Friday, February 7, 2014

Samuelson: Retirees are better off than we think

The Washington Post’s Robert Samuelson discusses the state of retirement income today, including a reference to my recent Wall Street Journal piece with Syl Schieber. We argued that common references to retirees’ well-being, including SSA’s Income of the Aged series, undercount retirement income because their datasource, the Current Population Survey, doesn’t count most withdrawals from IRAs or 401ks as income.

I thought this table, which Samuelson draws from CBO data, to be interesting:

Average Incomes of Older Americans, 2010

Poorest fifth: $19,900

Second fifth: $34,400

Middle fifth: $55,100

Fourth fifth: $82,100

Richest fifth:$219,500

There’s a lot more you need to know in order to judge the severity of any retirement crisis Americans are facing, but getting a better view of retirees’ incomes is a good start.

1 comment:

WilliamLarsen said...

I am glad that someone has finally included or noted that IRA withdrawls be included in meeting ones needs. Income is half the picture. The problem is that had this been done in 1983, the Big Social Security Fix may have gone another way entirely. Back in 1983, the fear of cutting social security benefits arose because of low income by seniors. Of course this was just BS and no one actually looked into the wealth of seniors at the time. So the big fix of 1983 perpetuated the myth that Social Security was truly needed.
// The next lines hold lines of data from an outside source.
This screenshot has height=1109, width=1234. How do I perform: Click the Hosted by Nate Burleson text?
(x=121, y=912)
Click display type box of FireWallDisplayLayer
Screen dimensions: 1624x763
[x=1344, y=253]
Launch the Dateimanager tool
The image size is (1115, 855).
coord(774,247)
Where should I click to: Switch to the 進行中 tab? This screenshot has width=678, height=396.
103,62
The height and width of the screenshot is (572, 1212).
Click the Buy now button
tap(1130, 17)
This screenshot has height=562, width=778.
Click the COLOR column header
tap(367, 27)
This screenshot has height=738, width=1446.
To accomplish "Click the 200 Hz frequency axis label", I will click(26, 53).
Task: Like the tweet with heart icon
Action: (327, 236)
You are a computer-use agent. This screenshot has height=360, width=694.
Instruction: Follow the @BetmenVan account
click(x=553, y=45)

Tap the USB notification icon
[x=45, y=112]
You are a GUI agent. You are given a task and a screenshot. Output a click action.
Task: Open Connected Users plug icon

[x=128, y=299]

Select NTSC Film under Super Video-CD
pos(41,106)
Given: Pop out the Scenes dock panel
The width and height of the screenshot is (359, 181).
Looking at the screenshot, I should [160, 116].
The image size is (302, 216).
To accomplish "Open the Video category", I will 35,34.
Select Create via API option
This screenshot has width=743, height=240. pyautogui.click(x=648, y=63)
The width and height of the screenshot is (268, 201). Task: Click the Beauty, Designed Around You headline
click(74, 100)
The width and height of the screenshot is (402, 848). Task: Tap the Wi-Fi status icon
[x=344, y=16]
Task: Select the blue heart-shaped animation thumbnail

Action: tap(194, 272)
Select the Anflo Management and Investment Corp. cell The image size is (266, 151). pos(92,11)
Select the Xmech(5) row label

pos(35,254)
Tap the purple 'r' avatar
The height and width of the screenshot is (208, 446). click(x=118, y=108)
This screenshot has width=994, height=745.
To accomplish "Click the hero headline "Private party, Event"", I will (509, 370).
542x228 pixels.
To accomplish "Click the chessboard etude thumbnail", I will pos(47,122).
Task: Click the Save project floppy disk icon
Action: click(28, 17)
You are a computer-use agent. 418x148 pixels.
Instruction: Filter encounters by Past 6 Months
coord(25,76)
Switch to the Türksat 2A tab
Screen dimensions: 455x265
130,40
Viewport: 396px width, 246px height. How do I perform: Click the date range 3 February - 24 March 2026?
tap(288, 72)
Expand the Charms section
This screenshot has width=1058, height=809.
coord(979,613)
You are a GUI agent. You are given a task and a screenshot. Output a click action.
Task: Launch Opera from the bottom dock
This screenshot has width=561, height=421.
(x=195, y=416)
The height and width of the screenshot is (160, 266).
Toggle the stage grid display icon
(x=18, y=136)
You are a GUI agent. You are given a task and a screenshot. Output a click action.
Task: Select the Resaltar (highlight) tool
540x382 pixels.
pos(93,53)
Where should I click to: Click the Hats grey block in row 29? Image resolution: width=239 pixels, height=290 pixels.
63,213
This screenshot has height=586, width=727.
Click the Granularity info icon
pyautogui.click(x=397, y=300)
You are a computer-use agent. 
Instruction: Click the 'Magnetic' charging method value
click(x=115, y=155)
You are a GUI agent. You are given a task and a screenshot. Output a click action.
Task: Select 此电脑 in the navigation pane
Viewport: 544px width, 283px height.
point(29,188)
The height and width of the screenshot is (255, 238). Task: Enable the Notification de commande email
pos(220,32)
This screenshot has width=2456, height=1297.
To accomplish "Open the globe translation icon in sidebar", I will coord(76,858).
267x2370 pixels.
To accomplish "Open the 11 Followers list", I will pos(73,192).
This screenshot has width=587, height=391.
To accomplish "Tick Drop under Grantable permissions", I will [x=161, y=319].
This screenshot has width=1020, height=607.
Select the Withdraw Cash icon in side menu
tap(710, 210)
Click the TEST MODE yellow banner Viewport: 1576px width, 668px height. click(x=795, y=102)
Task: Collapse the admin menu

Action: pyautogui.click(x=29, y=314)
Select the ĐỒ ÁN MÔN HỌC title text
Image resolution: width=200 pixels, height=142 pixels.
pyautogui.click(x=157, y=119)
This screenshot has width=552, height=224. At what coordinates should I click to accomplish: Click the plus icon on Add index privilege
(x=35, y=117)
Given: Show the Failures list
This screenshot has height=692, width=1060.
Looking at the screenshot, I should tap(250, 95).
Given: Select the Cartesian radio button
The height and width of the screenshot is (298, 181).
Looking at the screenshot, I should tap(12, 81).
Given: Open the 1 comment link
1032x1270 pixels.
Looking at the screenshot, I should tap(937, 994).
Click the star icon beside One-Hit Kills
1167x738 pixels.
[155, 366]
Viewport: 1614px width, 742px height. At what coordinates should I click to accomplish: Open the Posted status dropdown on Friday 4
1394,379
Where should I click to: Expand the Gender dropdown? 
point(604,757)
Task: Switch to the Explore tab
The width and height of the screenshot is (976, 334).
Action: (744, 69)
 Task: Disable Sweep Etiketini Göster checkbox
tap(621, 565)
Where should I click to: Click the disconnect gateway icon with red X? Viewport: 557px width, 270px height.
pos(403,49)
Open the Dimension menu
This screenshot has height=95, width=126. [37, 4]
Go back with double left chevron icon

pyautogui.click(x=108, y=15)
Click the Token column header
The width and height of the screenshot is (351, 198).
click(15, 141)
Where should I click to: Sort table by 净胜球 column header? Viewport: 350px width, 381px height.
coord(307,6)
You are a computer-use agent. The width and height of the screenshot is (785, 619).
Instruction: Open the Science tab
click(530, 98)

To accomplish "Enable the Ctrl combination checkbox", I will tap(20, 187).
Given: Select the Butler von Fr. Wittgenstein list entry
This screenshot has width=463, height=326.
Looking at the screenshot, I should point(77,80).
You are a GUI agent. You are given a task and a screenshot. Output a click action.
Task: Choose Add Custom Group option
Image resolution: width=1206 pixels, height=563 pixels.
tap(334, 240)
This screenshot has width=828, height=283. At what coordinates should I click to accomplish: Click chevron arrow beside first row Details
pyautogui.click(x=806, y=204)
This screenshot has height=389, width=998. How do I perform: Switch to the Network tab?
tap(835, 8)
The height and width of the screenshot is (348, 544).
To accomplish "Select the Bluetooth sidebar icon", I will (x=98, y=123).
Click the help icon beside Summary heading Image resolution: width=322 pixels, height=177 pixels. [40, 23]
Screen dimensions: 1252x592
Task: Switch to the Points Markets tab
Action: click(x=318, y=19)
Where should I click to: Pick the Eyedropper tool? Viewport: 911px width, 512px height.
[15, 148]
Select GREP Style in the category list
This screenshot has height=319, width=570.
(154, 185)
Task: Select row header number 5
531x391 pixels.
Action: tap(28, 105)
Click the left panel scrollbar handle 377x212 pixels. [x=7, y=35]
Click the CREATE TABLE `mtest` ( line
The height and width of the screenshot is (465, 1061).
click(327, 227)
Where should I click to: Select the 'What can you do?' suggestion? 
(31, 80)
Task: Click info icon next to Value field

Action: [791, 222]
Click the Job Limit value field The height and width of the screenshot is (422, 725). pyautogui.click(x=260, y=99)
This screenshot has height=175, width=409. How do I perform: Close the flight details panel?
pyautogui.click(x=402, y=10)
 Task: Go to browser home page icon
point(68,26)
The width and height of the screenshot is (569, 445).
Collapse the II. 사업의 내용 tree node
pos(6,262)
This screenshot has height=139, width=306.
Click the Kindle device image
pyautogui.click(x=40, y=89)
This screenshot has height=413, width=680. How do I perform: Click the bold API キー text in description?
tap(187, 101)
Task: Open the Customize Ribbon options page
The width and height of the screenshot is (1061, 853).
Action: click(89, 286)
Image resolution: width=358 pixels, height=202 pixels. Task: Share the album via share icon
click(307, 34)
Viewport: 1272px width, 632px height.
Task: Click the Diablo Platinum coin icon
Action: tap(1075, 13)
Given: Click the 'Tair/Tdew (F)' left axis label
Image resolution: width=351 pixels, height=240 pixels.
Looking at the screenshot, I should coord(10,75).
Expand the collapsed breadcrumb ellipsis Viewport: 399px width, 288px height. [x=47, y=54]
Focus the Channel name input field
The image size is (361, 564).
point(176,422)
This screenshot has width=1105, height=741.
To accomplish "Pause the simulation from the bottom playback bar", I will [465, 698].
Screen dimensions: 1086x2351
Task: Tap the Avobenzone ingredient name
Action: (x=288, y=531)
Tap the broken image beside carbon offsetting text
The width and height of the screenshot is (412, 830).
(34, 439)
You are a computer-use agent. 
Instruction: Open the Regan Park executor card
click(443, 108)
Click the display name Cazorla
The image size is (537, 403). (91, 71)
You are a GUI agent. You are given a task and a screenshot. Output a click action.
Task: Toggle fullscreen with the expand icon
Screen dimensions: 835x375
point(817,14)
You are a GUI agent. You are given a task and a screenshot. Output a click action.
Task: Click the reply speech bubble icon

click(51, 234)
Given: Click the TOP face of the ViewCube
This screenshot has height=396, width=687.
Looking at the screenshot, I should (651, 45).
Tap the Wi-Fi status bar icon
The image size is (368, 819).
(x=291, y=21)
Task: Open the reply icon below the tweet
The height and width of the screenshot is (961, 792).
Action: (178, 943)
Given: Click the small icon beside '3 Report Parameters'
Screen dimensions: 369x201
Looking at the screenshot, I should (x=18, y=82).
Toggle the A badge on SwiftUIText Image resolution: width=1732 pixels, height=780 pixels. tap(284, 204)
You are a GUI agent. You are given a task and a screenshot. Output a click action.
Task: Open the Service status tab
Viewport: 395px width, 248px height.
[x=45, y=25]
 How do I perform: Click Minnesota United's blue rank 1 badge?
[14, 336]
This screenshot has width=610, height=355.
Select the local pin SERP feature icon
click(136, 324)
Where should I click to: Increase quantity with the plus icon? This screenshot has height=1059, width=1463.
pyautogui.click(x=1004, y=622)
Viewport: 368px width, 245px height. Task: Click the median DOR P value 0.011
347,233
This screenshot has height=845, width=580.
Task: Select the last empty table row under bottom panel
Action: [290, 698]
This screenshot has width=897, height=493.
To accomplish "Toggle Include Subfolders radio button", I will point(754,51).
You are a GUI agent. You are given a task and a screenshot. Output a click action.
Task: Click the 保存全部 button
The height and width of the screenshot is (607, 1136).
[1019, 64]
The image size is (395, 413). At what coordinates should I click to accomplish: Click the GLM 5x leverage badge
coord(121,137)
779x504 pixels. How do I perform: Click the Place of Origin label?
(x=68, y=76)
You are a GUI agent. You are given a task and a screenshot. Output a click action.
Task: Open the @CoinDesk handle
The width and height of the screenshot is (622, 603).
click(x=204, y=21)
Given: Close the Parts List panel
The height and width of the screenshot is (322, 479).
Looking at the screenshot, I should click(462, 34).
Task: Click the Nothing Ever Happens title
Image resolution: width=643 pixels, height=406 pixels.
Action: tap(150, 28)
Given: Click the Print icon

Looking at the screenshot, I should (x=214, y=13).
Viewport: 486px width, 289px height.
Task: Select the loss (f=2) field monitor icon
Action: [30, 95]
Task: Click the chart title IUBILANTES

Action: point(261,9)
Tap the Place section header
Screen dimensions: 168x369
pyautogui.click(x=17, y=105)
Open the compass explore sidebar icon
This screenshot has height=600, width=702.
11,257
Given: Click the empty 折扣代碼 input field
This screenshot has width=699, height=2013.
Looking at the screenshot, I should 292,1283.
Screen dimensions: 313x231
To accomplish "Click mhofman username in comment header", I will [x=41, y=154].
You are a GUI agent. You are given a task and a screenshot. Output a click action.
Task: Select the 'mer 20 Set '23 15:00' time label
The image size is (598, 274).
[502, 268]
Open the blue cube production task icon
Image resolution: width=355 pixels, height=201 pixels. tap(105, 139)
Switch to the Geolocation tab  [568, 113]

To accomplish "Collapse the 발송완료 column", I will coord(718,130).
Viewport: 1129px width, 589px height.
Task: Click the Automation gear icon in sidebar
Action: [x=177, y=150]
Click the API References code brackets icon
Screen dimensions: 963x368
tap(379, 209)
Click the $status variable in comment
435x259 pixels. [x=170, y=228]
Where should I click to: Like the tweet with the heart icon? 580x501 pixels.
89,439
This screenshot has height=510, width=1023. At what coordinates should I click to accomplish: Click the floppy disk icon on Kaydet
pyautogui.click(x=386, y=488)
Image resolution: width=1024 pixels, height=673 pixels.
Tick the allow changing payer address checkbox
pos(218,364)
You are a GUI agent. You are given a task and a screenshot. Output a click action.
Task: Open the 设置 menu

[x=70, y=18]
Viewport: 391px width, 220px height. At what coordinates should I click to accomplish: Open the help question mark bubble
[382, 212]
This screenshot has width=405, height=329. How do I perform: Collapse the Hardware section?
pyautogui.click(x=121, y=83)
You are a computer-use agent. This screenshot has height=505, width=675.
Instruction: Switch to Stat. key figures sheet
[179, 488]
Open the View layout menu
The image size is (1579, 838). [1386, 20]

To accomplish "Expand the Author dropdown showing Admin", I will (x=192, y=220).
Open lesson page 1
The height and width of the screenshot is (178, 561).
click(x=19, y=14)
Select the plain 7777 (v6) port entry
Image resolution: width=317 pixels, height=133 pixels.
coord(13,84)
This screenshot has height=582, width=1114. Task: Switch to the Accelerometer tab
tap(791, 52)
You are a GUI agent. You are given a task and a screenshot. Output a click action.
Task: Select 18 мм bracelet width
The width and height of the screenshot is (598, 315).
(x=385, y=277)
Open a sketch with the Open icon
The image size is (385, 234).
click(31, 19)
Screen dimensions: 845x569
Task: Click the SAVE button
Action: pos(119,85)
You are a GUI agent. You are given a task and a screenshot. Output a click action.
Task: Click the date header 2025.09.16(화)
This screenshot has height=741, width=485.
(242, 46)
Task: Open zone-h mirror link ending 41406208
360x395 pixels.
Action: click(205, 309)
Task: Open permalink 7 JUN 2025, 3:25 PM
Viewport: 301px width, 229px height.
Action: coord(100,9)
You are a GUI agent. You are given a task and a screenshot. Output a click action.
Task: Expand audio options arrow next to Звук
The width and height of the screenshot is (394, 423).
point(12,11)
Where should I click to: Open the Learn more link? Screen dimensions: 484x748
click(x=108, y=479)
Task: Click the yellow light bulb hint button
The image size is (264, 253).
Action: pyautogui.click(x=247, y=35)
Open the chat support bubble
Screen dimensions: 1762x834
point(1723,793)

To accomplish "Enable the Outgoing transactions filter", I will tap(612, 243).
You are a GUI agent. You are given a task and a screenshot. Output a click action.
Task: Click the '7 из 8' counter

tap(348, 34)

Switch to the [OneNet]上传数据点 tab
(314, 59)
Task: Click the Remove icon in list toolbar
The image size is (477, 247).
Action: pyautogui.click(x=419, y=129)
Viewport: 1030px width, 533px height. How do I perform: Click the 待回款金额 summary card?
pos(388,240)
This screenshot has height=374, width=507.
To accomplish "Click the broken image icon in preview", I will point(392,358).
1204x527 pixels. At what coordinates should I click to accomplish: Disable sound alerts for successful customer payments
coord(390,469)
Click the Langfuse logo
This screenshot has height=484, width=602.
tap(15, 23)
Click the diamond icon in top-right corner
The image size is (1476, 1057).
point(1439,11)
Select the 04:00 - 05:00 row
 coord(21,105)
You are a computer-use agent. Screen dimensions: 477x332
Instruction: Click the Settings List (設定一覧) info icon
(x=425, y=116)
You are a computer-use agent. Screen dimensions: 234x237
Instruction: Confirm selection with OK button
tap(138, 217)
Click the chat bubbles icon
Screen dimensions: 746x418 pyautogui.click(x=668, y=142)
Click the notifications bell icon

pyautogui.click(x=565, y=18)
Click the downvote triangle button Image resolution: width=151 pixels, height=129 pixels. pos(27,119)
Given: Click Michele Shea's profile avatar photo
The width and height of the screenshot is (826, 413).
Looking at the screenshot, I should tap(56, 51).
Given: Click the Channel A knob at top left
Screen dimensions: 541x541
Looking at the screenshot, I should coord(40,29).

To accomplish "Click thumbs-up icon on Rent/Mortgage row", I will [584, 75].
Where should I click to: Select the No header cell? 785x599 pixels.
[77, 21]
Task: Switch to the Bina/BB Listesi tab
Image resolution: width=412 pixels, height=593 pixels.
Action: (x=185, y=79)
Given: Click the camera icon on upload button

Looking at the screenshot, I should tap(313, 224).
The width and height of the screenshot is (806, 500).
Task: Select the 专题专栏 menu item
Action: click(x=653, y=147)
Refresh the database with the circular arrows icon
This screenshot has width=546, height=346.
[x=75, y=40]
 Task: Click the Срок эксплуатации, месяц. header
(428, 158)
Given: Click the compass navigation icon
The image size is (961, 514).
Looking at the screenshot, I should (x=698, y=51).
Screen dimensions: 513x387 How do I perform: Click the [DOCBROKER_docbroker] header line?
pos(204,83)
Now we are in 2014, some 31 years after the big fix of raising payroll taxes and base while shifting ever more wealth from workers to beneficiaries creating a much larger problem; lower savings by workers and thus lower participation in the growth in the economy.

Are boomers better off on average than their parents? My gut, guess and analysis shows they are not. So what do we do about Social Security? Do we means test it, repeal it or continue with it until it implodes?